“It’s Hard to Explain, but ‘What I Got’ Made it Alright”

This is just a little post I’m throwing together about the power of music. Well, I call it a “power.” But you might notice something about the “power” of music. It’s not hamhanded aggression it wields, like we’re used to valuing in our society. It’s not a move-over, there’s only one sheriff in town, only room for one of us in this spatial realm type of “reaction” or “process.” Really, it’s hard to explain what it’s like, although if one phenomenological event can equate Sublime’s “What I Got” with The Allman Brothers’ “Ramblin’ Man,” you’ve gotta admit, it’s got some serious sociological versatility.

Anyway, we were at work a couple weeks ago and the floor started flooding. This nasty, putrid water started coming up to the sewers, reminding us all of the biologically regrettable underbelly of our modern lives and how lucky we are to have expediting technology, under normal circumstances.

We all tried and no one could fix it. Most of us restaurant workers, though, we’re used to stress – we’re used to the unexpected, to flailing tempers, to flailing egos… in fact, we almost thrive on it. Well, I for one personally most definitely do not thrive on it, but I pretend to, and it seems lots of times like the adversity actually does make some people around me stronger.

Well, it was starting to wear on my coworker I think how he couldn’t get it fixed and we even called in the owner who was oddly, ironically, relative hardassed in getting the shop vac fixed and knowing the exact procedures to initial (dumping hot water down the drain, et. al.) A slow night like this in the restaurant should have been relaxing but with this muddle it was turning into a complete nightmare, a foul-smelling game of tiptoe-around-the-diseased water which nobody had certainly expected when they came in.

At some point, “What I Got” came on on the person’s Bluetooth. To be honest, I didn’t notice when it came on. It strutted in like so many other mass-assembled “products” we’re used to ingesting, from the Whopper, to IKEA chairs, to mainstream Hollywood cinema. I get used to doing what I normally do, putting my head down and imitating certain poker-faced expressions I see people making and just trying to get through it, until life seems fresh and rewarding again.
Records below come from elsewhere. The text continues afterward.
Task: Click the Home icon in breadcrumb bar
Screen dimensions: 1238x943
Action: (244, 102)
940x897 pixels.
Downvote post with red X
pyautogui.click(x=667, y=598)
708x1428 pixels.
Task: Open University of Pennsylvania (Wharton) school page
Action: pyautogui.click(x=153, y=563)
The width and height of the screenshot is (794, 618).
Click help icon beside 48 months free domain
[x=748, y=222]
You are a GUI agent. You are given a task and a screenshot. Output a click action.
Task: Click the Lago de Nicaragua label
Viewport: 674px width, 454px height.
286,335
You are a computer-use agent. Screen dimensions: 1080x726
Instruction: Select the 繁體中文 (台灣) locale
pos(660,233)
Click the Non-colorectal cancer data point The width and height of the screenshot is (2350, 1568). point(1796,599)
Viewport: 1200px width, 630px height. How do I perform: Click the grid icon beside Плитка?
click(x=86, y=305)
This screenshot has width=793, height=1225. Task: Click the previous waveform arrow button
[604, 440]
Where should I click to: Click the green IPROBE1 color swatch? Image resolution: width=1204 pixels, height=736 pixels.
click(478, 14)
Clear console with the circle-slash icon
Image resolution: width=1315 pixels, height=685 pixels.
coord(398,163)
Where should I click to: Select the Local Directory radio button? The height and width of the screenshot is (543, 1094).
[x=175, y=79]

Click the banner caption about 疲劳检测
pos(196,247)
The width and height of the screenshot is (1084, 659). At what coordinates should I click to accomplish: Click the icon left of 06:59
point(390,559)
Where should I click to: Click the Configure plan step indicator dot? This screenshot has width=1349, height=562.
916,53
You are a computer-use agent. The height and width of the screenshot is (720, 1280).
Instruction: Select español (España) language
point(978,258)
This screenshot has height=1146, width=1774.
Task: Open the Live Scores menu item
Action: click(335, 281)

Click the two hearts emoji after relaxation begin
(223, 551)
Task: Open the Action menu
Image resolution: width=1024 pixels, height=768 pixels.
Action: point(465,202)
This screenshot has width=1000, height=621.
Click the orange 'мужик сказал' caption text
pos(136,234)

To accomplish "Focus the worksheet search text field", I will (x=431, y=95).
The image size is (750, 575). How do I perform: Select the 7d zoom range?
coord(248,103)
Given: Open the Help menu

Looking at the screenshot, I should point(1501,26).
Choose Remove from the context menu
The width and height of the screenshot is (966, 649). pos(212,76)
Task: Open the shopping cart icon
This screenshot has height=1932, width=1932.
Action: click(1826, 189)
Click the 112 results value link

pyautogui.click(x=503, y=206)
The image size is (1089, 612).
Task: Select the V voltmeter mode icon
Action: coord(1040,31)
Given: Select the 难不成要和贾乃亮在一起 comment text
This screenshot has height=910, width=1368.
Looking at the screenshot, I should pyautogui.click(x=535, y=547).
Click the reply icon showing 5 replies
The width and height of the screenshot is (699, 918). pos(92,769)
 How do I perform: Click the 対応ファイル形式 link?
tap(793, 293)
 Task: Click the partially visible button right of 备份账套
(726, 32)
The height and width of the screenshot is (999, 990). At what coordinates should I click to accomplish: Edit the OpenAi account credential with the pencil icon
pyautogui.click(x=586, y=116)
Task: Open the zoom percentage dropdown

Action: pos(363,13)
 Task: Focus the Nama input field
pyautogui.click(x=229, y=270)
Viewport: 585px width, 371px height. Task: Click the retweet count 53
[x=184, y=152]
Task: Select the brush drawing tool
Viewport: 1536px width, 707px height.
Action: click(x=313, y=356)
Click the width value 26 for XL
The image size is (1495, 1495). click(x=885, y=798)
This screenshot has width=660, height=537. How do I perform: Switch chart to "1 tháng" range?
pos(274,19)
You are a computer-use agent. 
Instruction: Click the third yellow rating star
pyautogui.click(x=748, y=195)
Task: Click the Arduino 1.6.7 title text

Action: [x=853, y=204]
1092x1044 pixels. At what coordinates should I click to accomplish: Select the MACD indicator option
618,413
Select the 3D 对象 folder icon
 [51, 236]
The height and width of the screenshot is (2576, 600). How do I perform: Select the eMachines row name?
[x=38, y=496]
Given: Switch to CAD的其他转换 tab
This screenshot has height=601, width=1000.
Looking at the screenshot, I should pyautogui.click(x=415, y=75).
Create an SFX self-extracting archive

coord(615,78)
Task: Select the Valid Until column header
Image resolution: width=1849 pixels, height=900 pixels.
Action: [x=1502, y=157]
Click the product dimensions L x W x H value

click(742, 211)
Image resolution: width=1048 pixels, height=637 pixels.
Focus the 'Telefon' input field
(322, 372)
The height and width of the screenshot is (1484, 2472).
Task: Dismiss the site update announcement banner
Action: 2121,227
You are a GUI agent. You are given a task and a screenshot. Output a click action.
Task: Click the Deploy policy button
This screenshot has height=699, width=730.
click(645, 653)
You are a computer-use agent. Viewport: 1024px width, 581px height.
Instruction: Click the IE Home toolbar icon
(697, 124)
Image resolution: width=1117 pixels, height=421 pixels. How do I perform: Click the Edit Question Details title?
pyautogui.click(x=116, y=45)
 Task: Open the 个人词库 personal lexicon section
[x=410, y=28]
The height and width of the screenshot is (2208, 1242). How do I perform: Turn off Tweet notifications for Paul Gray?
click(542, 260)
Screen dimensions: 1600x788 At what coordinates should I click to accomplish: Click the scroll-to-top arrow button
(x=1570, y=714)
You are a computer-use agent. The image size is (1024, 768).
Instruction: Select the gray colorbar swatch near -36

Well, I was at work in the sewage lagoon, so that wasn’t likely to happen anytime soon. Meanwhile,“What I Got” had got about a minute through, and was grooving along unassumingly. There was still no intersection of its components and my will but I think at some point midway through, when my WILL actually dissipated and I was able to connect with the music on a level of sangfroid, on a level of letting things be and purely absorbing and experiencing, I was, as I think were everyone, able to surrender my feelings of frustration and hopelessness before the atrocity of what was going on and enter that realm once again in which “One good thing about music (is) / When it hits you you feel no pain”. The “love”Bradley Nowell is prescribing in this song, what’s more, is an un-romantic, un-conquering, all-inclusive type of humanistic kind of love, the hardest, and most sacrificial, what’s more, to truly successfully express.